Are we up to the challenge?
- I will challenge myself: To speak with contained excitement
of the new state of affairs, a dominion that shall not be taken away and in which all peoples, nations and languages
take part serving.
2.
II Peter 1, 16-19
- It begins boldly and so will I. We did not follow cleverly devised
myths. Our faith is not based on imagination (as a comic book hero), on manipulation
(as a supreme leader) or on mere secular hope (as a nuclear marauder). We are
engaged in none of these, because the message in which we place our trust is not a human invention.
- We had been eyewitnesses. We ourselves heard
this voice. Whether the letter comes from the apostle’s time or (most
likely) a century later, the fact remains that our faith is built upon and depends upon a revelation of God that we have seen
and heard.
- In what consists this revelation? As in the first reading, I begin to
hear suggestions of eschatological events. Over and over I read power and
coming of our Lord, majesty, honor and glory, majestic glory, a voice from heaven. What happens here and now, whether one nation forms an alliance with another or wages war on it, whether
our material resources abound or grow scarce, whether our world becomes more serving or self-serving, kind or avenging, is
not at all the final arrangement of things. The writer would say that Jesus is
the center of everything and that we should understand our own lives and times in Jesus, who is God’s Son, my beloved.
- Central point: We can depend on the good news message and the prophetic message of the apostles.
- The message for our assembly: Be attentive, let the good news grow in us, and watch as the morning star rises
in our hearts.
- I will challenge myself: To evoke in my voice that authority claimed by the apostles, and the confidence with which
it is spoken in the letter.
Gospel
(Cycle B). Mark 9, 2-10
- I hear the initial version of the Transfiguration event, and so I expect a version that is closer to the lived experience
of the apostles. Let me listen carefully.
- It begins with Jesus, who led them up a high mountain apart by themselves. A deeper, wondrous dimension is evident in this remote place, as it was on Sinai (remember Elijah
along with Moses). He was transfigured before them.
- The apostles hardly knew what to say, they were so terrified.
Again like Israel at the foot of Sinai. I can bring out some of that terror.

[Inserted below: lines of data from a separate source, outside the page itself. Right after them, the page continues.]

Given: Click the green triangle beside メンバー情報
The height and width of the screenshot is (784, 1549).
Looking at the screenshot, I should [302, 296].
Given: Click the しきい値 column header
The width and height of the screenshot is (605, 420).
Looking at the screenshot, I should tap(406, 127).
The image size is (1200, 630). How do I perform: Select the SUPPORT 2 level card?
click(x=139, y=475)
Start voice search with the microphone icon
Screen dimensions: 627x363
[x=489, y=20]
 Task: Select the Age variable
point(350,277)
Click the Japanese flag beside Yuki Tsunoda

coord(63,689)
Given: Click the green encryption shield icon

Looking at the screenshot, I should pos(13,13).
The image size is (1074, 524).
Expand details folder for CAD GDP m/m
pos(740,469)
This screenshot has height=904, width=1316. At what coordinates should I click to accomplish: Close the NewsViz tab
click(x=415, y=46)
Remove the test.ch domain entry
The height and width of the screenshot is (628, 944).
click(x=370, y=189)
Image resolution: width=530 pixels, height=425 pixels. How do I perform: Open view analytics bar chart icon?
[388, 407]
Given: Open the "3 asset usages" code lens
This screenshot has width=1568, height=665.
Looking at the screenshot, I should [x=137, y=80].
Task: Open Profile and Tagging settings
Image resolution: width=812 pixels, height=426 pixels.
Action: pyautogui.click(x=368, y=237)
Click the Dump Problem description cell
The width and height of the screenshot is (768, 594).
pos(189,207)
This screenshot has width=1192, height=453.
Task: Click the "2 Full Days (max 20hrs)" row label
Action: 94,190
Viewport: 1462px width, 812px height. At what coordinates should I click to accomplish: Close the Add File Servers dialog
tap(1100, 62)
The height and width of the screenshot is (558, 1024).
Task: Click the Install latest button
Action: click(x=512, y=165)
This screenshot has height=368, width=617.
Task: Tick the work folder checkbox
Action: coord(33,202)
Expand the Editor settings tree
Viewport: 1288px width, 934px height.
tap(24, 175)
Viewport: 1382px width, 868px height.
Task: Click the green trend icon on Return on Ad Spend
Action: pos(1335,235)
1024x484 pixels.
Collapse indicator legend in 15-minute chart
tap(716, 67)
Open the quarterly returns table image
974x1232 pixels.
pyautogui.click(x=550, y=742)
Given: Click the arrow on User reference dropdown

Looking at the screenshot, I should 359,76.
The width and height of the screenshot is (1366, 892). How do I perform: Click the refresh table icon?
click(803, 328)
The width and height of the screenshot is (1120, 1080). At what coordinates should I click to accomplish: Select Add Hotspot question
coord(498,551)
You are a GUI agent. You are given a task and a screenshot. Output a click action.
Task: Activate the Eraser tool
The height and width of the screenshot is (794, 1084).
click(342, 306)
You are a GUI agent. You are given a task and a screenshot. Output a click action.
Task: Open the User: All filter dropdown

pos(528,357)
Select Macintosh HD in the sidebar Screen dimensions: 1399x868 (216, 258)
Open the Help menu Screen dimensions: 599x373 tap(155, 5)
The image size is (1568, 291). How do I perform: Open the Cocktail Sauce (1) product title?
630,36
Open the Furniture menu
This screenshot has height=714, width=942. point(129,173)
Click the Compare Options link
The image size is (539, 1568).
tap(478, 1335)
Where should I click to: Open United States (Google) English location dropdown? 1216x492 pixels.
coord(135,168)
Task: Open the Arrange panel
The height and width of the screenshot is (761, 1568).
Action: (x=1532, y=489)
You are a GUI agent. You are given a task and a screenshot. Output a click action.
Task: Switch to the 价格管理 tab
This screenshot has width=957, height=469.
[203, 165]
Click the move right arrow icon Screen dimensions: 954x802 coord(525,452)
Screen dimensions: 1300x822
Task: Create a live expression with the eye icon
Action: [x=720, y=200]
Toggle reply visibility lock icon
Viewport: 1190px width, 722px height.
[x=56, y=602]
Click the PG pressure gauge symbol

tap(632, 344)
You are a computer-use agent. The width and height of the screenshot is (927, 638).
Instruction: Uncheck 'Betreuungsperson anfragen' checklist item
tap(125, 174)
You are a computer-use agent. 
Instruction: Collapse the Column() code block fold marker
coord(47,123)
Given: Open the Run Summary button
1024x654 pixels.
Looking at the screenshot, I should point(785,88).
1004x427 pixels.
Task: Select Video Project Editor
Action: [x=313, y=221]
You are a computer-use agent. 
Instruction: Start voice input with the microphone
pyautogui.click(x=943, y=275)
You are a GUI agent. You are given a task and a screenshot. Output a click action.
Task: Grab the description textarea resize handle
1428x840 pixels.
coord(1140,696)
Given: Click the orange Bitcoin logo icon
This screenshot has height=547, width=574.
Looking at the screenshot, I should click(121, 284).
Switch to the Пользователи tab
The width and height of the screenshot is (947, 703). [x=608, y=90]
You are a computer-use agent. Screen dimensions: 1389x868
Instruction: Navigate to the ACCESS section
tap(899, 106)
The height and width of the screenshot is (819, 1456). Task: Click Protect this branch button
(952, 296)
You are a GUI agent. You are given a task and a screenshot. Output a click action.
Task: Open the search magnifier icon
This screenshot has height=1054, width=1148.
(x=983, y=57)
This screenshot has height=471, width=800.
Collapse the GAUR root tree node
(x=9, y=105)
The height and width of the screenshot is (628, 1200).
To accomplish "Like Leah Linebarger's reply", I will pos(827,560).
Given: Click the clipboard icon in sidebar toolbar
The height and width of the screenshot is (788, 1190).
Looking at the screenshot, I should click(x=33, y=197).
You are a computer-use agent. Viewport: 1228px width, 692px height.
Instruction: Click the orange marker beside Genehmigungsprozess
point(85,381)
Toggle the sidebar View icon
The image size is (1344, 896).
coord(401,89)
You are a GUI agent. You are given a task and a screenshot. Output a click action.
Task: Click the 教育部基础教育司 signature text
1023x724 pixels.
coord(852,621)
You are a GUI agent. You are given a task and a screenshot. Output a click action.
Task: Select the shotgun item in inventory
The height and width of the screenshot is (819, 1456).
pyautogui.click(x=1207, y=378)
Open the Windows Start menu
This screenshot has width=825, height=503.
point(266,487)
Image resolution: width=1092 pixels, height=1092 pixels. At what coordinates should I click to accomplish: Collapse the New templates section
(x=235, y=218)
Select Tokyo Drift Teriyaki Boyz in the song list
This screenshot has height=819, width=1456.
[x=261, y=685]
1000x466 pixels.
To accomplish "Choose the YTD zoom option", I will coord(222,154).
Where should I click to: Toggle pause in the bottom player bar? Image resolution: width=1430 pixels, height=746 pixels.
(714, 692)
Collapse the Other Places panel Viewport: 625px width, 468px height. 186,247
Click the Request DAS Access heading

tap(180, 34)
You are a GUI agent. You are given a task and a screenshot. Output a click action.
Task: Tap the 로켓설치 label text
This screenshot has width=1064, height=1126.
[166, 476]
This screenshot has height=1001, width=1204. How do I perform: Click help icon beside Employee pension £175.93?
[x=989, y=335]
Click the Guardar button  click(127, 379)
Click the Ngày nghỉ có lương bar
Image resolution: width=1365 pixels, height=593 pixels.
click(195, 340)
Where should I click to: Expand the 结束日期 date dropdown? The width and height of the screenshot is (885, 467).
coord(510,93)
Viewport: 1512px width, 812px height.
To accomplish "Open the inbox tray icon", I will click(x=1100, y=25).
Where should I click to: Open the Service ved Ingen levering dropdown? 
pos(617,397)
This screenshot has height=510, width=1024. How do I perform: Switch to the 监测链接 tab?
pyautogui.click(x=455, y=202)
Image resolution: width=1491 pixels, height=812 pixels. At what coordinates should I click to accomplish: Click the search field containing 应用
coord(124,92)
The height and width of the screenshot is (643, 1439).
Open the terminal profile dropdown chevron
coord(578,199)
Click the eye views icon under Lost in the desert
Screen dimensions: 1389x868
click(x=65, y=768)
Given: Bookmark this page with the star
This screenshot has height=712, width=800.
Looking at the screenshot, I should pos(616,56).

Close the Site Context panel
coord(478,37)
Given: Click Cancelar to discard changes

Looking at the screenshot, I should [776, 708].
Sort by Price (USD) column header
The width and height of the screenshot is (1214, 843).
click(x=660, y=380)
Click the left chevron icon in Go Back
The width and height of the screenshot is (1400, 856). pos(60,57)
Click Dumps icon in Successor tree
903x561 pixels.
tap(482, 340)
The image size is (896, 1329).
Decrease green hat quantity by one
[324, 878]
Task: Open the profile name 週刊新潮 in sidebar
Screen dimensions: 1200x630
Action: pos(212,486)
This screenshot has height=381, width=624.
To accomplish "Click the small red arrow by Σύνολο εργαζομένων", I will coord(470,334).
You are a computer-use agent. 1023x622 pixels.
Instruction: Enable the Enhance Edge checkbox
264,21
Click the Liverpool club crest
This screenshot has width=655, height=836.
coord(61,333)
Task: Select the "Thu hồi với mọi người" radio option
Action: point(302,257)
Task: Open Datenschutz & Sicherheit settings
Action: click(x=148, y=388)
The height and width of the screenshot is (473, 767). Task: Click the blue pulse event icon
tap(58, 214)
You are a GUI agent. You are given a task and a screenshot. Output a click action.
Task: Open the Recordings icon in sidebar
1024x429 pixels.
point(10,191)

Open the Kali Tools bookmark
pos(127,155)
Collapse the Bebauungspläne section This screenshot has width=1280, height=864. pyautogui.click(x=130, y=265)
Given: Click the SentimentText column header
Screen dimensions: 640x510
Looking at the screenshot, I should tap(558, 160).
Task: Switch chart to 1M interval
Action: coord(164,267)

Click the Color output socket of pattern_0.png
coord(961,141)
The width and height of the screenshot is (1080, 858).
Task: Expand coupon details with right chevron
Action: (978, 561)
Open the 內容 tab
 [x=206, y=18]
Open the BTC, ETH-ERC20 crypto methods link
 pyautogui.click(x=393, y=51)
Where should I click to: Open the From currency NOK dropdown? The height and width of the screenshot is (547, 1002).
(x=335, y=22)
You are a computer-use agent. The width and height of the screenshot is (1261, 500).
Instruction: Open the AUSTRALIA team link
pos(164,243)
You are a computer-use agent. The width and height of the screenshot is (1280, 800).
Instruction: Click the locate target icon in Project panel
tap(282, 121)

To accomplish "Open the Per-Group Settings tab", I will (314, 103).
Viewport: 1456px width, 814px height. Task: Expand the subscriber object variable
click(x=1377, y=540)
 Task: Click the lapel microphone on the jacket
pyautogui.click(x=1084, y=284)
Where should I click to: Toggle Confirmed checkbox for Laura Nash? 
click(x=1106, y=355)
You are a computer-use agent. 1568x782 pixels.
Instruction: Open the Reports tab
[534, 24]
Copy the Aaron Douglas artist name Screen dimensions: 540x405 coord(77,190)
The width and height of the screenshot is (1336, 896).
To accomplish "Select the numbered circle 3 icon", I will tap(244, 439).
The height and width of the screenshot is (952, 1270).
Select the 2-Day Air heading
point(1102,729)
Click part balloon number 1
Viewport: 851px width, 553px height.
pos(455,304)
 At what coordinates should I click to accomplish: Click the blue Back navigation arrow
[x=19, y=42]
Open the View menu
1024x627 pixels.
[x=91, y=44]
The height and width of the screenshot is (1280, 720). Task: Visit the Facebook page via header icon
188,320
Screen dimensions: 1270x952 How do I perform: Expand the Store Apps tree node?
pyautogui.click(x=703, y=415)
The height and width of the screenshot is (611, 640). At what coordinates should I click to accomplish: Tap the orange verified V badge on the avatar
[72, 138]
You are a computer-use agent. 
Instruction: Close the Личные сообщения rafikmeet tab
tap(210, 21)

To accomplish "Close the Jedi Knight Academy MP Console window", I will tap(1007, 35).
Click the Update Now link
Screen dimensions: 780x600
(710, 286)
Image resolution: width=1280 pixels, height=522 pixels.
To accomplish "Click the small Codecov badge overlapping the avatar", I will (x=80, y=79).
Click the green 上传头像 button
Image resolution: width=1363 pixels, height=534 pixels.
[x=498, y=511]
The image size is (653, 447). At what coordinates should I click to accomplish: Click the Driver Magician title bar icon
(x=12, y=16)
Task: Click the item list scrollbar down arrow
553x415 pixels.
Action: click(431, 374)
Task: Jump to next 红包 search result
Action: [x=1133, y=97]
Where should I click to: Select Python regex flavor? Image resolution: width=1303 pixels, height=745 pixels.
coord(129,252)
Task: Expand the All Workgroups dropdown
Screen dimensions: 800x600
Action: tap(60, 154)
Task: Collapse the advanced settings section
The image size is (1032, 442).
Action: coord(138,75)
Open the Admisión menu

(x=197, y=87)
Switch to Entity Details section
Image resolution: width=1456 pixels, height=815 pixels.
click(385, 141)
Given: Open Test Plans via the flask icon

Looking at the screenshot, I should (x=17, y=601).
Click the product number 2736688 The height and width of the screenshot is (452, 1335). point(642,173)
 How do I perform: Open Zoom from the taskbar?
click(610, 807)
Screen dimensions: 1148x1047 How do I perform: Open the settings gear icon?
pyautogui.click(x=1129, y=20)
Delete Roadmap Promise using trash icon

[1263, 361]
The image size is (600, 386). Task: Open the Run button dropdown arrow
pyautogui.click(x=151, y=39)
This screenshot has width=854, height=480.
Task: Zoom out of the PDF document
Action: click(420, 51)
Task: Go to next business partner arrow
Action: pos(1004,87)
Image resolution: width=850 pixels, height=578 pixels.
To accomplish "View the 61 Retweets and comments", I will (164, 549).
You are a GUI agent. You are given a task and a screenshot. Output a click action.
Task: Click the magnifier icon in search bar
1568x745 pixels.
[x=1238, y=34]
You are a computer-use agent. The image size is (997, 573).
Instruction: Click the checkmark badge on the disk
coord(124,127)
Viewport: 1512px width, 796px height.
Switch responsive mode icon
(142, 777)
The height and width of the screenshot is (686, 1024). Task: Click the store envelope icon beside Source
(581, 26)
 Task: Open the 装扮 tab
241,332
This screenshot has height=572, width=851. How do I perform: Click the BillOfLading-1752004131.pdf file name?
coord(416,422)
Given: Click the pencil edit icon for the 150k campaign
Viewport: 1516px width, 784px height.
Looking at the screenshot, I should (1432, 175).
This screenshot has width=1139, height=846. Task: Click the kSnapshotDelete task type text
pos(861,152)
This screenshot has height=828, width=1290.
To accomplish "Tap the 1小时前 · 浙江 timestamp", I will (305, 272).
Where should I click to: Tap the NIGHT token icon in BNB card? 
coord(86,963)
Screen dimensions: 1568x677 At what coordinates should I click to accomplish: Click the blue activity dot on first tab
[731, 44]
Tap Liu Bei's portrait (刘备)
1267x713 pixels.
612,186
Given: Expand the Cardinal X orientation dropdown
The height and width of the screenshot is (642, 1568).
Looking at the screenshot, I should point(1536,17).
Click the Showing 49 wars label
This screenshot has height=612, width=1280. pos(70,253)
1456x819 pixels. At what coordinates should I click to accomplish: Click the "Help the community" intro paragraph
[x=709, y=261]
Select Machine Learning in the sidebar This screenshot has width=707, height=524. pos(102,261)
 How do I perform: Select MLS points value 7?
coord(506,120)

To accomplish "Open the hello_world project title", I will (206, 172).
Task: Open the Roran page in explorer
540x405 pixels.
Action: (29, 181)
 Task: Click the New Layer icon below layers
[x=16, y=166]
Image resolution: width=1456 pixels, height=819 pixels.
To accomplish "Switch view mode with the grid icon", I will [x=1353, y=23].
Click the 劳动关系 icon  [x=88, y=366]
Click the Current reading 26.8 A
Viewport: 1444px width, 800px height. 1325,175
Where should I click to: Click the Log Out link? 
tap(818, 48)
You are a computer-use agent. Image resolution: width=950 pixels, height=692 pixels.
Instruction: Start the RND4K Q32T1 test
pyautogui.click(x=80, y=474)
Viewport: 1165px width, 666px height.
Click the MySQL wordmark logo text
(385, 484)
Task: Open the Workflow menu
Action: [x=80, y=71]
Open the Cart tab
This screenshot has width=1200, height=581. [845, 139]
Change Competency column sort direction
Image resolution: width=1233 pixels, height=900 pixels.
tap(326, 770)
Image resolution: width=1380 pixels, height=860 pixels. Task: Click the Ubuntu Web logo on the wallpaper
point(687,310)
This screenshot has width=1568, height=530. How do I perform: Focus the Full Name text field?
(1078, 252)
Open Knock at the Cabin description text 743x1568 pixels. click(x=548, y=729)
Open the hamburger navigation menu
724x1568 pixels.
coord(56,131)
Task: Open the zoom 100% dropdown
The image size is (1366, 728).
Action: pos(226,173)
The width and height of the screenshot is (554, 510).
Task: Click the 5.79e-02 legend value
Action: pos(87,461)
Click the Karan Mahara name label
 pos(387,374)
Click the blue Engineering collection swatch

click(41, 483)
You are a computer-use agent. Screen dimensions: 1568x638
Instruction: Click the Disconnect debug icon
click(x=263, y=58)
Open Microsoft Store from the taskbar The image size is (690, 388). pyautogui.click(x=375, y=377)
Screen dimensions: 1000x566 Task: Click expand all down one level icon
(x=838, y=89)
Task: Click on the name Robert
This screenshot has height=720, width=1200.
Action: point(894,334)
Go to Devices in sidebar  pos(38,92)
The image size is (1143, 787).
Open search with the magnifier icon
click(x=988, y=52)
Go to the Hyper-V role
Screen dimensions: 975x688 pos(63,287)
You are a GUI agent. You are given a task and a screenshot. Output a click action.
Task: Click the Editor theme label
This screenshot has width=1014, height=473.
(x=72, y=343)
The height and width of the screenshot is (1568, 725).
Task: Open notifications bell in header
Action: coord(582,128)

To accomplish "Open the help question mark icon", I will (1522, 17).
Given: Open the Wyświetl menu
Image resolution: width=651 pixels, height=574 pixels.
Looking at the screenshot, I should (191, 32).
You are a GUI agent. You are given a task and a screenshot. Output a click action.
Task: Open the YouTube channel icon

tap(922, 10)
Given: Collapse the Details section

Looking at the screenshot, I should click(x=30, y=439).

- The final verses are concerned with the Messianic secret again: not to relate what they had seen to anyone, except
when the Son of Man had risen from the dead. And indeed they kept it to
themselves, questioning what it meant.
- Climax: The divine witness. This is my beloved Son. Listen to him. And they did. Suddenly, looking around, they no longer saw anyone but Jesus.
- Message for our assembly: Let us listen attentively to Jesus speaking to us today.
- I will challenge myself: To speak with a voice proper
for mysteries, one of belief in the impossible, one of hope in him who conquers all, and one of unfading love.